R Stalnikowicz1, C Block.   

Abstract

This study sought to determine the yield of blood cultures drawn in the department of emergency medicine. The results of 730 blood cultures taken from 718 patients were retrospectively analysed. The total percentage of positive cultures was 9.7%. Only 3.4% of the blood cultures were classified as true bacteraemia and the rest as contaminants. The commonest type of isolate was coagulase-negative staphylococci (49%), which were considered contaminants in all cases. Other contaminants represented 13.2% of all the positive blood cultures. The following bacteria comprised the group of true bacteraemia: Escherichia coli (12.6%), Streptococcus pneumoniae (9.8%), viridans streptococci (7%), Staphylococcus aureus (2.8%), Bacteroides fragilis (2.8%), Moraxella species (1.4%) and Flavobacterium species (1.4%).
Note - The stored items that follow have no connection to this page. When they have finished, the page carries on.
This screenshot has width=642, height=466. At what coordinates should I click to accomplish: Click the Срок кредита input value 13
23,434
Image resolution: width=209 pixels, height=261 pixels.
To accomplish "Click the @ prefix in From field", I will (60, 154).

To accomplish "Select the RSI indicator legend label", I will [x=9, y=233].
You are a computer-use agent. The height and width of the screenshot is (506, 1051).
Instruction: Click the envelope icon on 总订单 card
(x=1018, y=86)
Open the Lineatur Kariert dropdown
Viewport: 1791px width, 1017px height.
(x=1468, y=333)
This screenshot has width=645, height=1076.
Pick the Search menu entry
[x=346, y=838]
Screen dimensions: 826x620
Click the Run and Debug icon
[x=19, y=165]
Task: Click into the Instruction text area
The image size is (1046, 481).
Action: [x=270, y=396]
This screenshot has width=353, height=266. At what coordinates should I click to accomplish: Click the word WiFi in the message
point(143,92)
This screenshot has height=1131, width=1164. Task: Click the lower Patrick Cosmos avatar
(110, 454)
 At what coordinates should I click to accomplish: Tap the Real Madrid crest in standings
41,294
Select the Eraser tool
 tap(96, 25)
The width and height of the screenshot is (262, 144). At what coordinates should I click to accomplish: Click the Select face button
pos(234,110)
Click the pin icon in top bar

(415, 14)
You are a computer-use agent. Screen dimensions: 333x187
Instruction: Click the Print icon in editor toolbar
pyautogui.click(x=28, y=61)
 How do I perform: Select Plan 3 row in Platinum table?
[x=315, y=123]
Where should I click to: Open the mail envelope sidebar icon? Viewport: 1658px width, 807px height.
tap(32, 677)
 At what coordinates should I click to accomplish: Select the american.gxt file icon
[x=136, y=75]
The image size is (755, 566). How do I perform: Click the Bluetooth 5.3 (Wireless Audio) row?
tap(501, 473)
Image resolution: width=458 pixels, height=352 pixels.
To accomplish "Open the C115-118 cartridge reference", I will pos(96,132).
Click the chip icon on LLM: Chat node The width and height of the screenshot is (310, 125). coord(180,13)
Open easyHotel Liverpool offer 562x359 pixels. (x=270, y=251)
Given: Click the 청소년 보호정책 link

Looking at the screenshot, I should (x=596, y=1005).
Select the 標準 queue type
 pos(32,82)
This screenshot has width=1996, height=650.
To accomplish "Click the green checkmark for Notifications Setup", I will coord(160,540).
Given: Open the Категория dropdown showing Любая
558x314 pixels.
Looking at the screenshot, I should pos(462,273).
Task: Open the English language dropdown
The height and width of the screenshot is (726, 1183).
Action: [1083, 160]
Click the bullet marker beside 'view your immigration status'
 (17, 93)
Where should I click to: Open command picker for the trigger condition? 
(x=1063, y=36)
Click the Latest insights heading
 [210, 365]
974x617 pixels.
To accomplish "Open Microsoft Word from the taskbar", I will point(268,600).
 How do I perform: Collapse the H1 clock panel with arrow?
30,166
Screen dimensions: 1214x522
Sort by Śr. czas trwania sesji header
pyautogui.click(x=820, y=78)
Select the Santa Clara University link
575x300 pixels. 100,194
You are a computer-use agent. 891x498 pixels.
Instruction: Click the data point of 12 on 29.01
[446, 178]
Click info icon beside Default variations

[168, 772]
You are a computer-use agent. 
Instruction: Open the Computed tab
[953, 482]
Blood cultures were positive in 3.6% of patients with pneumonia and in 10% of patients with urinary tract infections. In patients with fever of unclear source blood cultures were positive in 3.1% of children between 0-36 months of age and in 1.1% of patients older than 16 years. As a whole, patients with positive blood cultures were clinically sicker, a higher percentage of them required admission to the hospital and had higher temperatures or rapidly fatal disease, compared with the group of patients with negative blood cultures. In order to improve the yield of blood cultures in febrile patients, first, better a priori identification of those subjects at high risk for bacteraemia will reduce the number of unnecessary blood cultures and second, sterile venipuncture techniques should be improved in order to reduce the number of contaminants.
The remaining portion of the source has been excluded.